Look at XGBoost [documentation](https://xgboost.readthedocs.io/en/latest/python/python_intro.html) for each parameter information

In [36]:
#your code here
DM_train = xgb.DMatrix(data = X_train, 
                       label = y_train)

In [37]:
param  = {'nthread' : -1, 
           'max_depth': 7, 
           'eta': 0.02,
           'silent': 1,
           'objective': 'reg:linear',
           'colsample_bytree': 0.7,
           'subsample': 0.7}

num_round = 3000

In [38]:
bst = xgb.train(param, DM_train, num_round)

In [39]:
feature_Xtr = xgb.DMatrix(X_train)
feature_Xval = xgb.DMatrix(X_val_processed)

In [40]:
xgb_y_pred_train = bst.predict(feature_Xtr)
xgb_y_pred_val = bst.predict(feature_Xval)

In [41]:
xgb_mape_train= MAPE(y_train, xgb_y_pred_train)
xgb_mape_val= MAPE(y_val, xgb_y_pred_val)

In [42]:
print("The mean absolute percentage error on training data is ", np.round(xgb_mape_train, 3))

The mean absolute percentage error on training data is  1.183


In [43]:
print("The mean absolute percentage error on validation data is ", np.round(xgb_mape_val, 3))

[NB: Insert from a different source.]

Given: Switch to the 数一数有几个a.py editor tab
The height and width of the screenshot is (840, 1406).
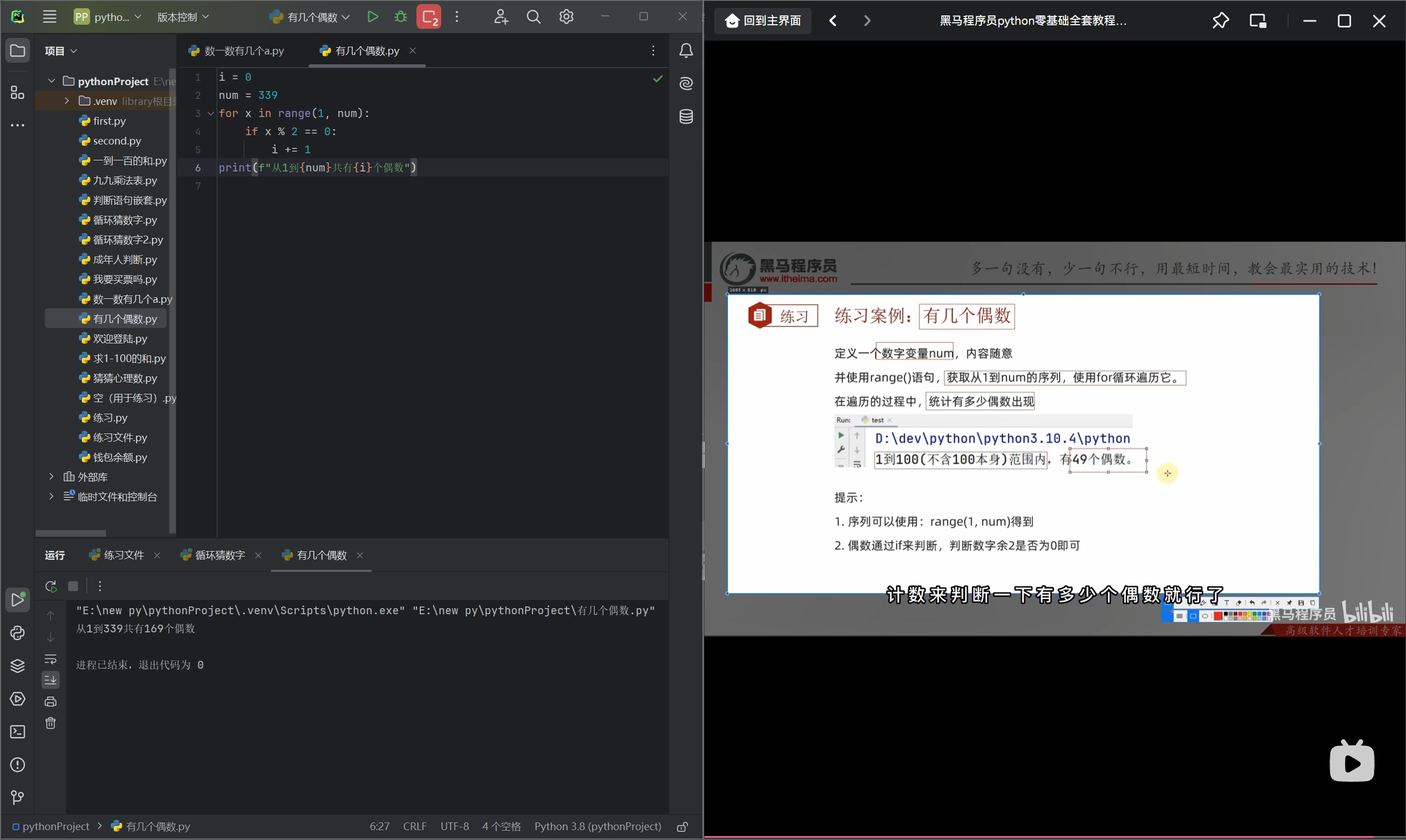Looking at the screenshot, I should pos(243,51).

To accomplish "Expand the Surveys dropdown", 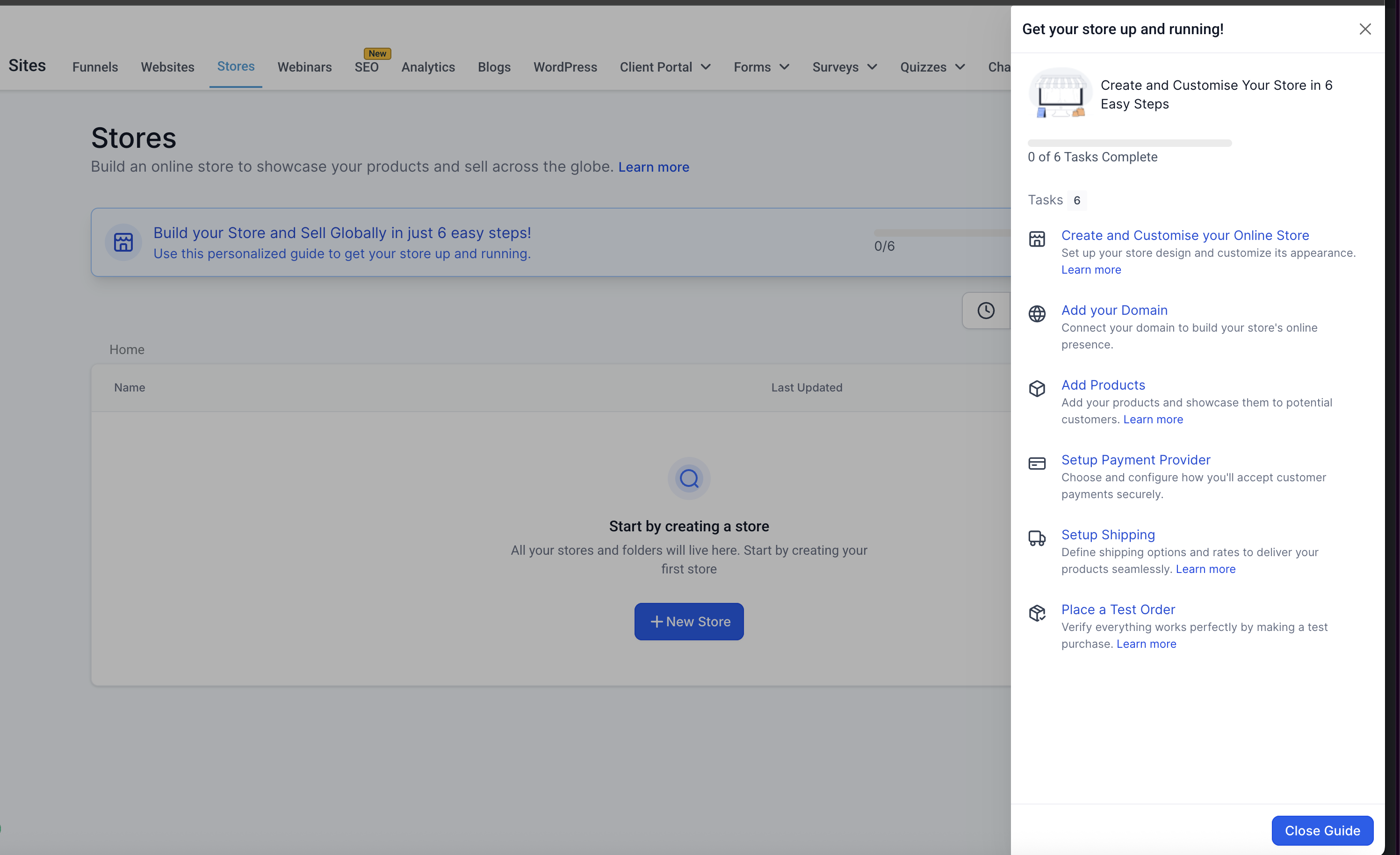I will pyautogui.click(x=844, y=67).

The mean absolute percentage error on validation data is  1.257


### 2.3 Multi Layer Perceptron

Define a Sequential model with the following:
(Read the Part VI Part A Neural Networks)

1. Dense Layer - 1000 neurons, keep the kernel_initializer as uniform, with activaation as relu
2. Dense Layer - 500 neurons, keep the kernel_initializer as uniform, with activaation as relu
3. Final dense layer with 1 neuron, and activation as sigmoid
4. Compile the model on mean absolute error and optimizer as adam
5. Fit the model on 10 epochs and batch size as 128, find the MAPE 

In [44]:
#Build the model
#your code here
from tensorflow.keras import models
from tensorflow.keras import layers
from tensorflow.keras import optimizers

mlp_model = models.Sequential(name='MLP')

mlp_model.add(layers.Dense(1000,  kernel_initializer = 'uniform', activation = 'relu', input_shape = X_train[1].shape ))
mlp_model.add(layers.Dense(500,  kernel_initializer = 'uniform', activation = 'relu'))

mlp_model.add(layers.Dense(1, activation = 'sigmoid',name='output' ))

# View the model summary
mlp_model.summary()


Model: "MLP"
_________________________________________________________________
Layer (type)                 Output Shape              Param #   
dense (Dense)                (None, 1000)              39000     
_________________________________________________________________
dense_1 (Dense)              (None, 500)               500500    
_________________________________________________________________
output (Dense)               (None, 1)                 501       
Total params: 540,001
Trainable params: 540,001
Non-trainable params: 0
_________________________________________________________________


In [45]:
#we will rescale our y_train for the model
#the reason for this is mentioned in the paper in the same section
# to see this change you can plot the log(Sale) vs log(Sale_max) and see how it varies
max_log_y = max(np.max(np.log(y_train)), np.max(np.log(y_val)))
fitting_y = np.log(y_train) / max_log_y

In [46]:
mlp_model.compile(optimizers.Adam(), loss = 'mae')


In [47]:
#fit your model 
#your code here
history = mlp_model.fit(X_train, fitting_y, epochs = 10, batch_size = 128, validation_data=(X_val_processed,  y_val) )

Epoch 1/10
Epoch 2/10
Epoch 3/10
Epoch 4/10
Epoch 5/10
Epoch 6/10
Epoch 7/10
Epoch 8/10
Epoch 9/10
Epoch 10/10


In [48]:
#predict and mape calculation
#your code here
mlp_y_pred_train = mlp_model.predict(X_train)
mlp_y_pred_val = mlp_model.predict(X_val_processed)

In [None]:
mlp_mape_train= MAPE(y_train, mlp_y_pred_train)
mlp_mape_val= MAPE(y_val, mlp_y_pred_val)

# You are done with Part 2!!
Print out the MAPE values for all models, you will need this in hand while working on Part 3 for comparing!